Graph design patterns

In this section we will review some of the design patterns and best practices we are following in this chapter.

Avoid Cartesian Product. Avoid MATCH queries which may return a Cartesian product set. A cartesian product set is a result which may have multiple permutation and combinations, each of these may be appropriate as result of the query, however the memory and performance throughput increases combinatorially and unnecessarily. For example the query, MATCH (a:A), (b:B), (c:C) has a Cartesian product result set equalling count of A nodes x count of B nodes x count of C nodes. So (A, B, C) and (B, C, A) are equivalent results, however only one is required. Instead use a WHERE clause with OR clause for matching among multiple labels where possible. When writing a query using Cartesian product, the Neo4j editor warns as we are using the Editor. Profiling such a query clearly shows a Cartesian product step as well.

Categorical features as Labels. Categorical features take finite set of values. Using the values as Labels for nodes containing these features makes graph queries more intuitive and better performing.

Entities as Nodes. If the properties can be treated as an entity within your problem domain, then make them a node/label and create appropriate relationships. This is specially true for lookup properties like State codes, or Country names, which may have values shared across referencing nodes.

Avoid WITH clause. Cypher queries can be piped endlessly forming a long set of such queries using the WITH clause. This reduces readability. Introduces potential issues with variable scoping.

Index Selectively. Index properties selectively based on how these properties are used within queries. The trade-off is database read performance verses write operations required for keeping indexes up-to-date.

Avoid BLOBs. Avoid storing BLOB data as properties within graph database as this takes long time to read. Instead use specialized BLOB stores and reference URLs within graph database nodes.

Explicit Labels and Relationships. Where possible specify labels and relationship types explicitly in the query to limit the target graph that the query runs on.

Always Keep Optimizing. Use PROFILE with most of your complex queries. Remember, good short query returning a solution indicates a good graph data model design.
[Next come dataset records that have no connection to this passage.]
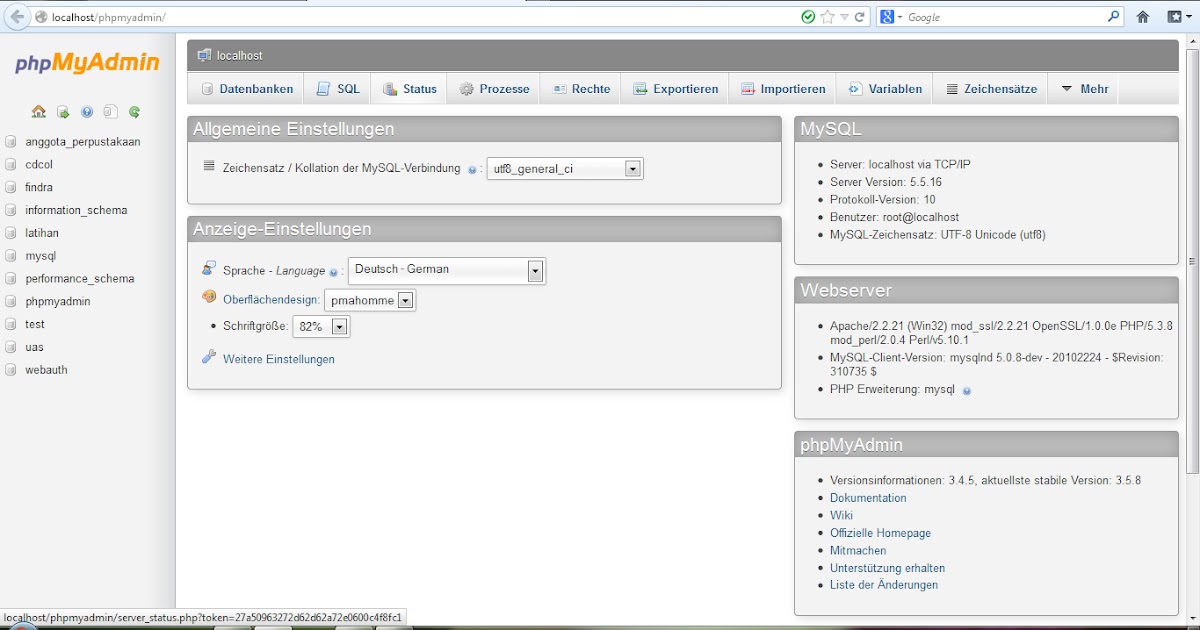Open the pmahomme theme dropdown

405,299
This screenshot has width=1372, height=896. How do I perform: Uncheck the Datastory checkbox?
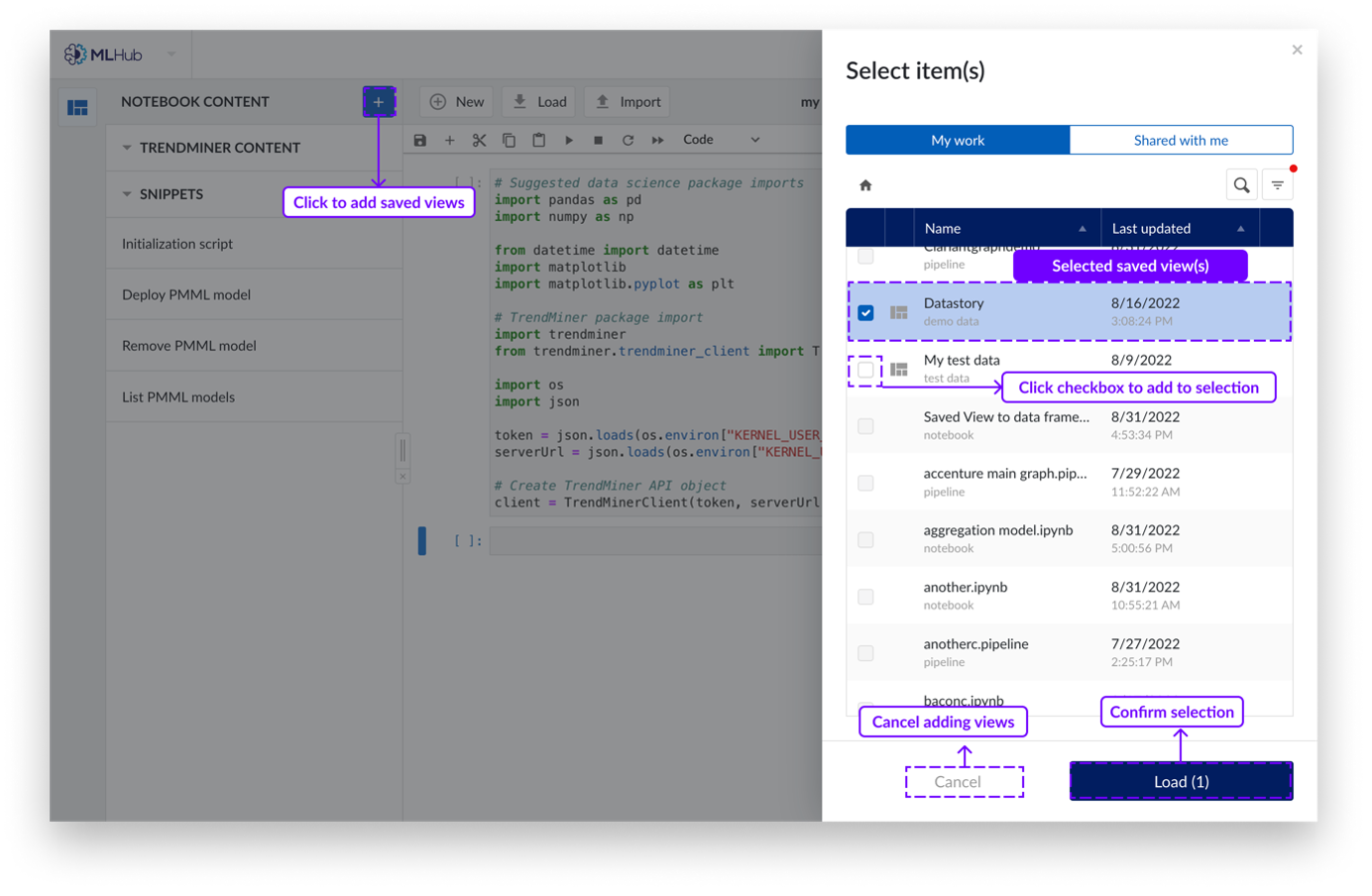coord(865,312)
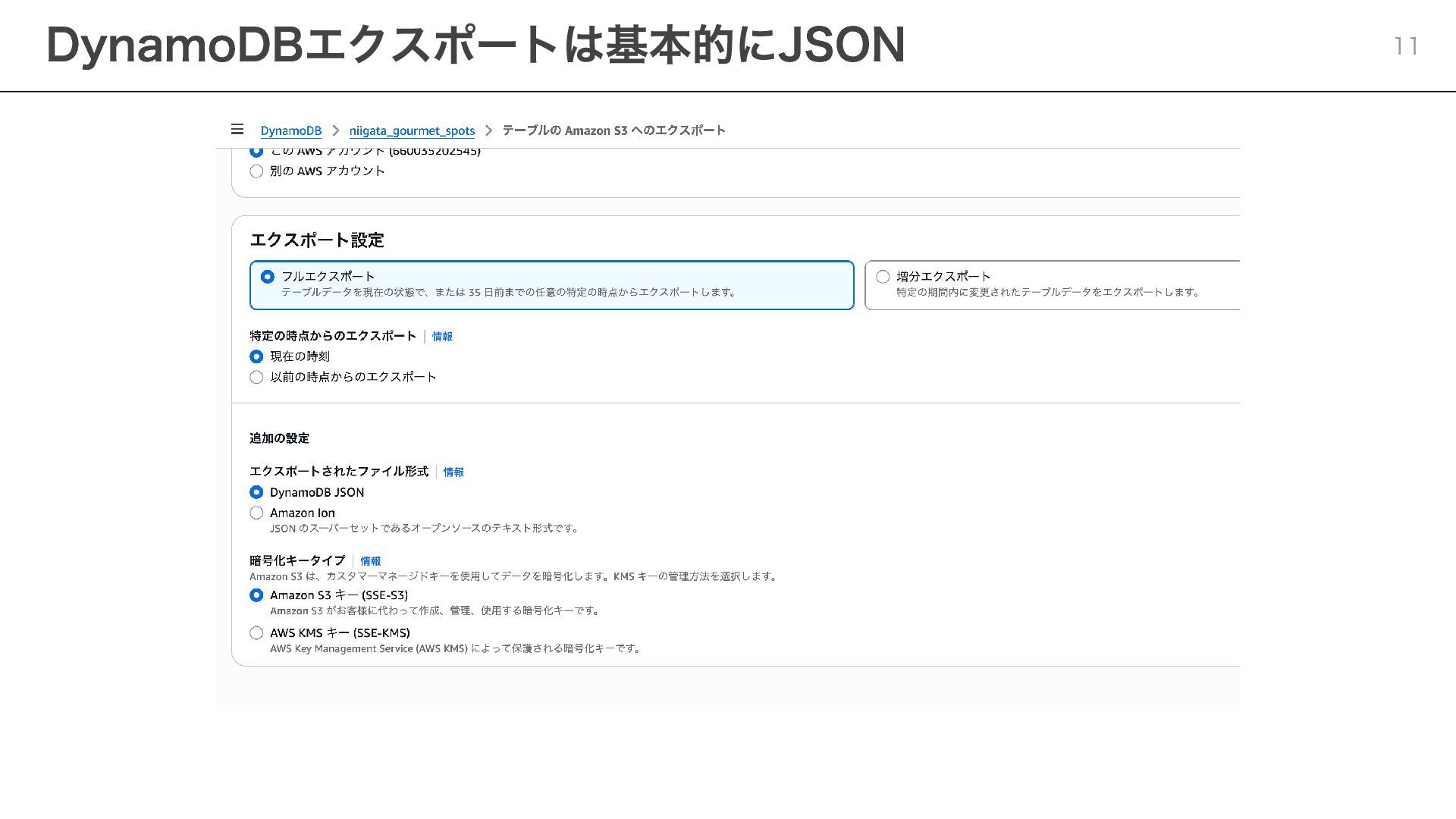Select Amazon S3 キー (SSE-S3) encryption

point(256,595)
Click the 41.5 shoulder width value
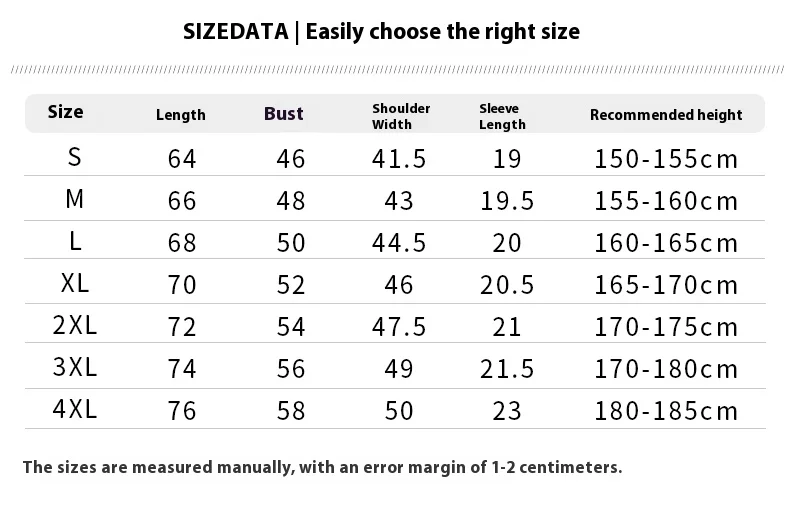Viewport: 790px width, 511px height. pos(399,159)
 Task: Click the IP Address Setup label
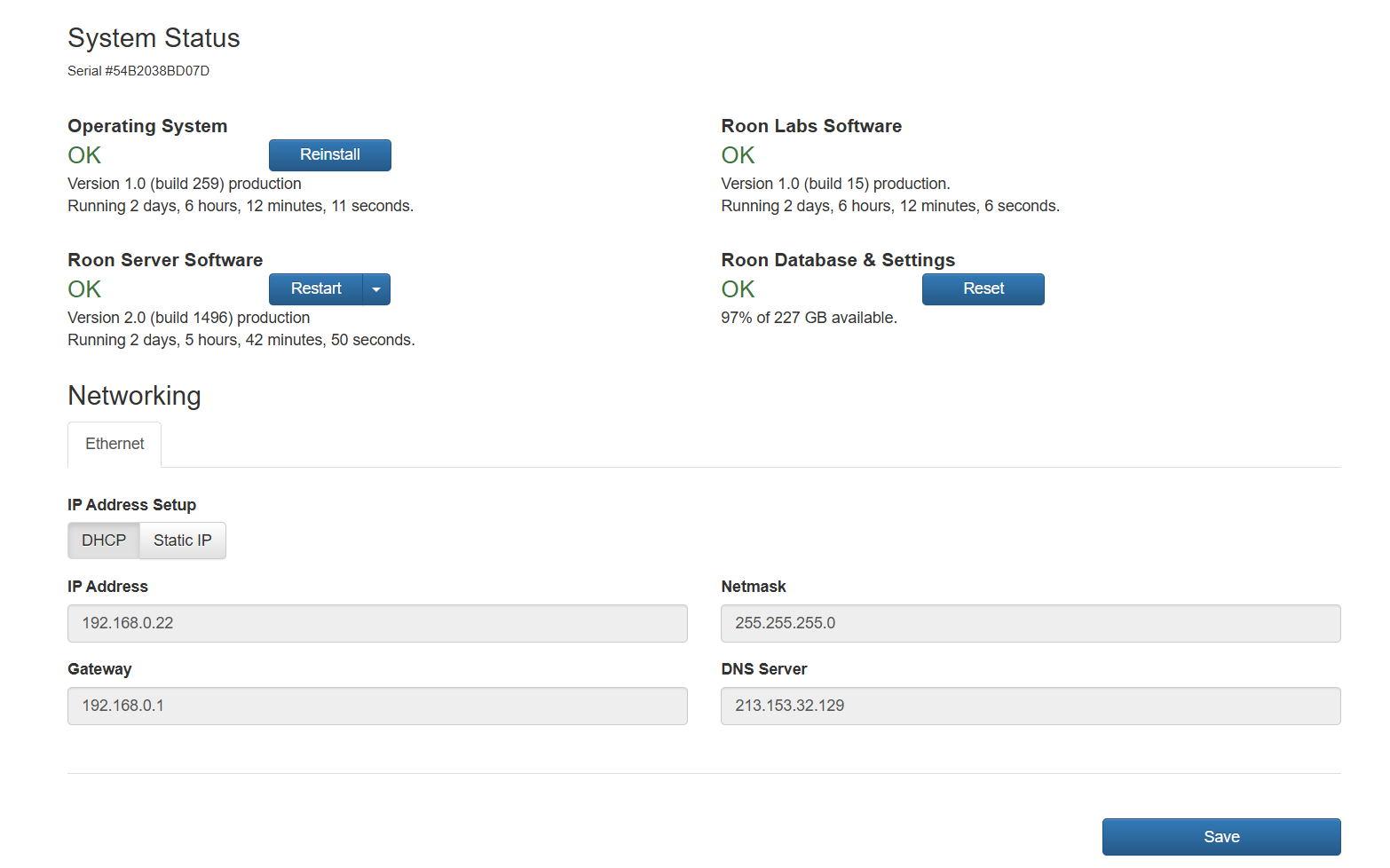click(x=131, y=505)
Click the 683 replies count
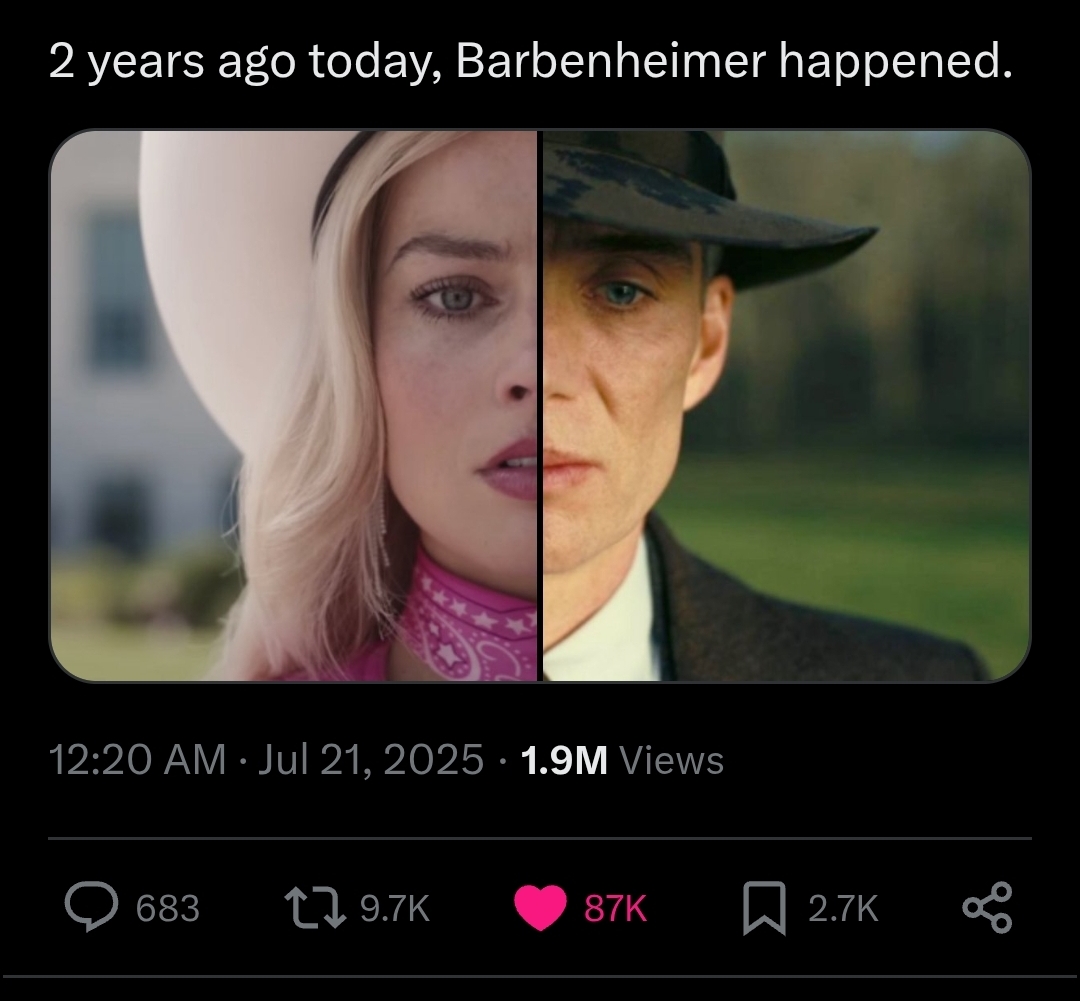This screenshot has width=1080, height=1001. [x=167, y=908]
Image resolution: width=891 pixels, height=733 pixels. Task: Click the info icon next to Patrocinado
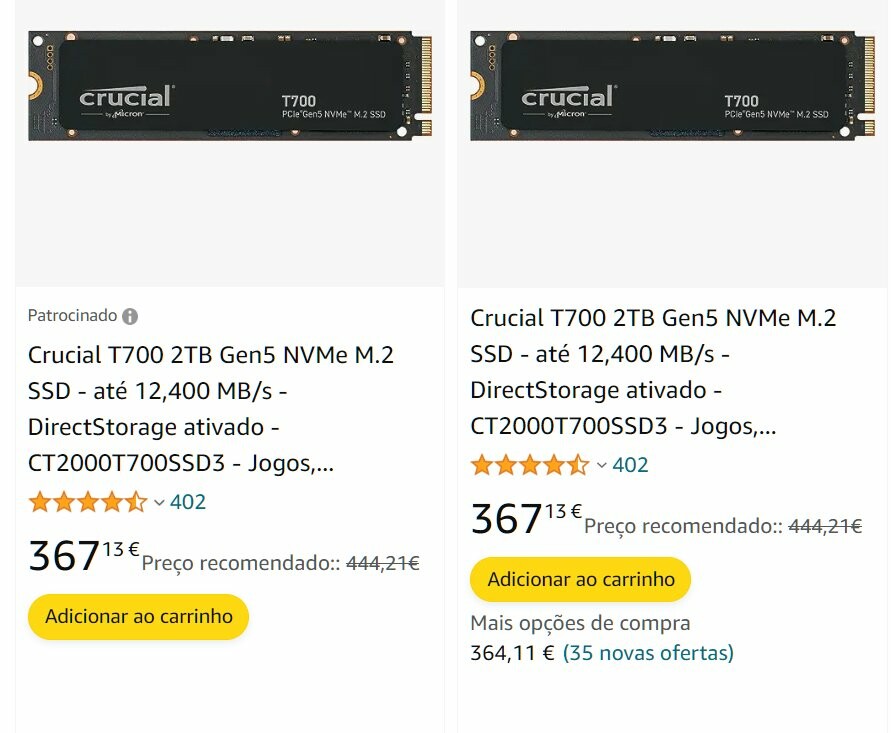click(130, 316)
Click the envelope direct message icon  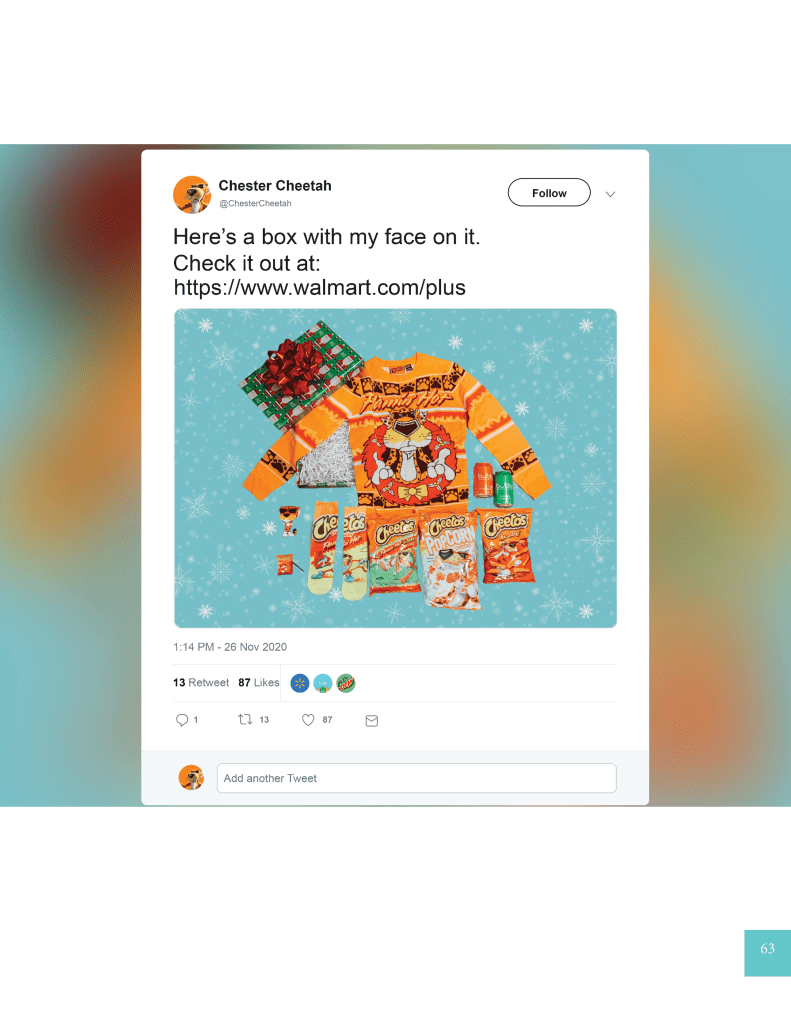click(371, 720)
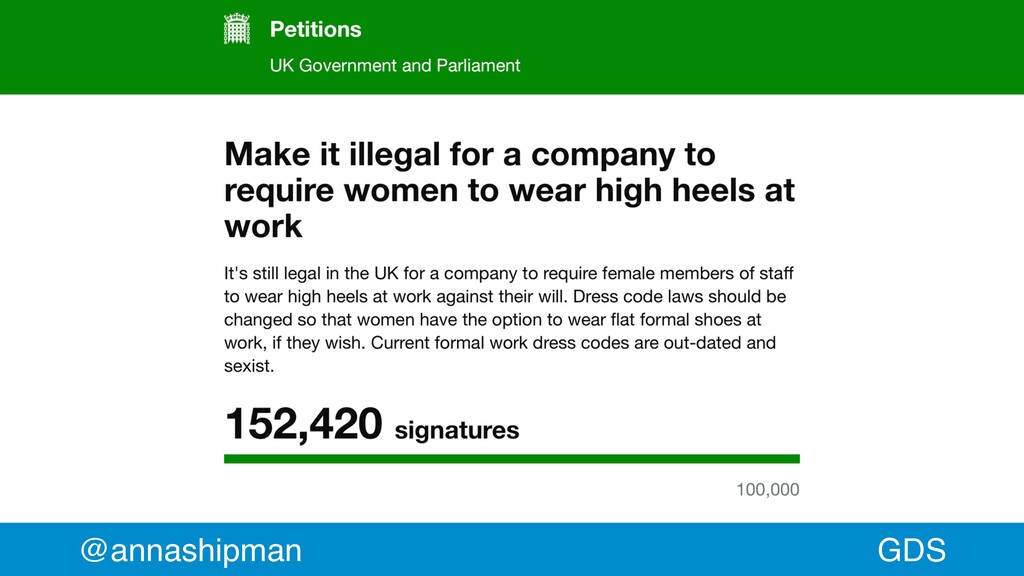Click 'sexist.' at the description's end
The image size is (1024, 576).
(249, 366)
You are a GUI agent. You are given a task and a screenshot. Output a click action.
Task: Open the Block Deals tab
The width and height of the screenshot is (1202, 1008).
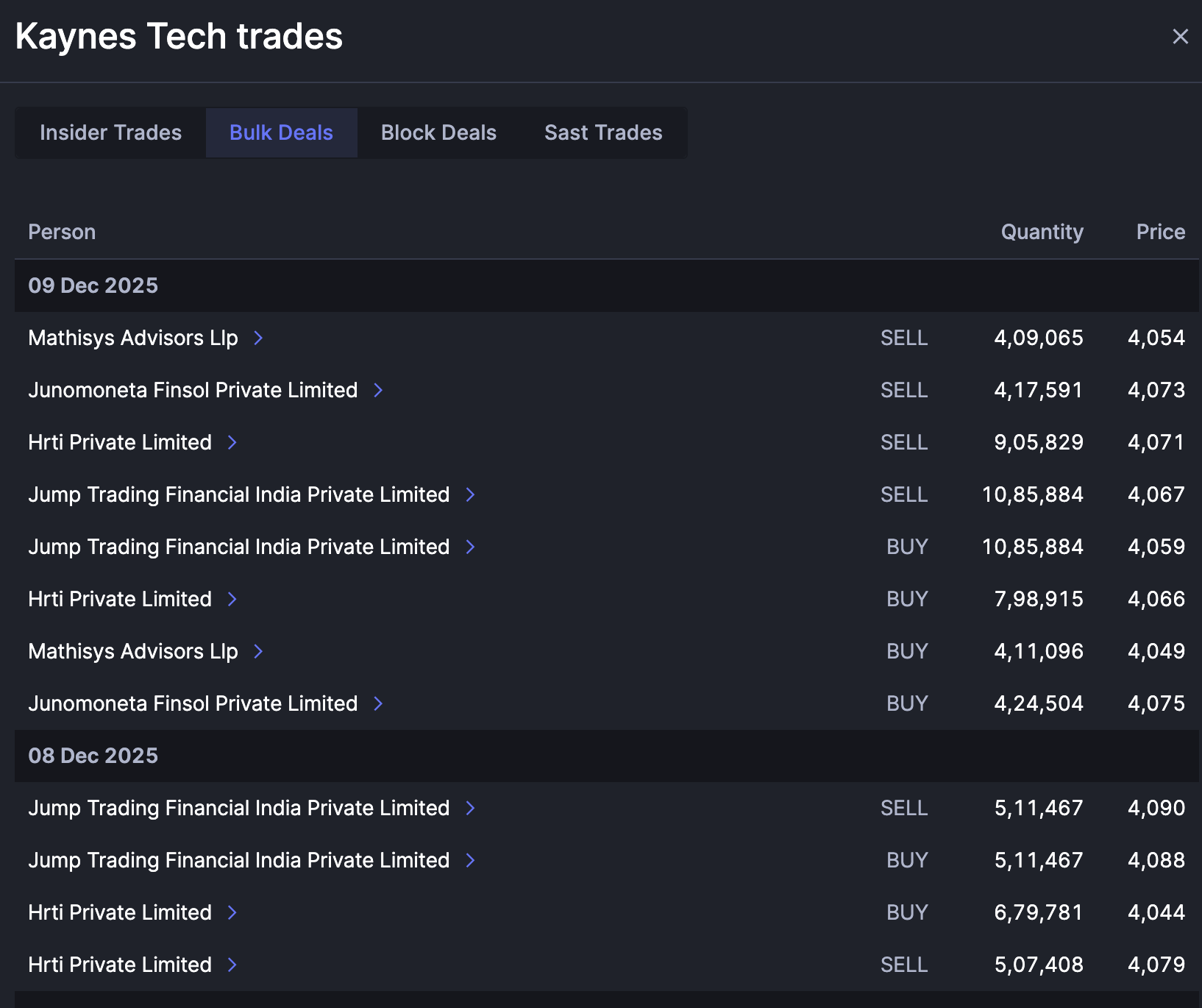point(438,132)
We have come a long way so far. You just designed a data catalog which you can use for your data science projects. We started with a simple list of links on the Awesome Public Datasets page. We now have a semantic graph database with 10 labels, five relationship types, nine property keys, and more than 400 nodes. All within 1MB of database footprint. All database operations are query driven using the powerful and flexible Cypher Graph Query Language. And we are just getting started my friend!